**Saved data entries**:
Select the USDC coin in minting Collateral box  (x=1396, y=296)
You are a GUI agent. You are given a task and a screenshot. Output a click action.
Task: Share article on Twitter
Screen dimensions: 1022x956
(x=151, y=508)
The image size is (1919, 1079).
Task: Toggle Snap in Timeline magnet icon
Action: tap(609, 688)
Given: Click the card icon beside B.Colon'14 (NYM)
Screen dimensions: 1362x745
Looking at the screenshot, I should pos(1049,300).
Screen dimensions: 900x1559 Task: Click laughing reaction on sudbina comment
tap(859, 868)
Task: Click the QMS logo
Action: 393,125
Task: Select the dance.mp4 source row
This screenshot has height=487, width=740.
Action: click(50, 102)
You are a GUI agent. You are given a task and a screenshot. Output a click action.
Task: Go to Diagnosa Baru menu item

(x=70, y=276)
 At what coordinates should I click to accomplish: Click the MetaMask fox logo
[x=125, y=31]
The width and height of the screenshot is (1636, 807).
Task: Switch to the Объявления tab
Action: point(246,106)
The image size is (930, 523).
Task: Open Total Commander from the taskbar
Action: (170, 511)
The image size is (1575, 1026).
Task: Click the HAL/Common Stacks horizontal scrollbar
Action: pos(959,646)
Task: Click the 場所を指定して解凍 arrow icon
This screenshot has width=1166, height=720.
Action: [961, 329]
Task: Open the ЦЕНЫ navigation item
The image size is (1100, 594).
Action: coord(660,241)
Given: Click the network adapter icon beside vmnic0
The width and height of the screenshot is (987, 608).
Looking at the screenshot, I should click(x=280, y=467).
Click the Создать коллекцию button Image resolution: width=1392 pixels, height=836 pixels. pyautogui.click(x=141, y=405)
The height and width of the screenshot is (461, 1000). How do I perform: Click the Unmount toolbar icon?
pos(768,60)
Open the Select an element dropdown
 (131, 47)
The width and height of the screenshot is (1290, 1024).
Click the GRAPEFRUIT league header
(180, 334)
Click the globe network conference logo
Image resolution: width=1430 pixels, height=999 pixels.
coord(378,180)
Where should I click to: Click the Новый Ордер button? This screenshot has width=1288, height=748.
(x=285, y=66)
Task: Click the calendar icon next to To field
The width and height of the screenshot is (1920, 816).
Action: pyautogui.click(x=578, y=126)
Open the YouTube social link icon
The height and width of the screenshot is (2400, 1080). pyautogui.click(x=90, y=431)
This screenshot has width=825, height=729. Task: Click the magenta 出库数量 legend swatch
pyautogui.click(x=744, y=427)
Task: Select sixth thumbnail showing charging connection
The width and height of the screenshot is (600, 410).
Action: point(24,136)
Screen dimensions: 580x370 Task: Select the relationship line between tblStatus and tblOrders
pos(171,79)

**EXERCISE OBJECTIVE**: Show a copy of each line from the data that includes the word "beside".

**RESPONSE BELOW**:
Given: Click the card icon beside B.Colon'14 (NYM)
Given: Click the network adapter icon beside vmnic0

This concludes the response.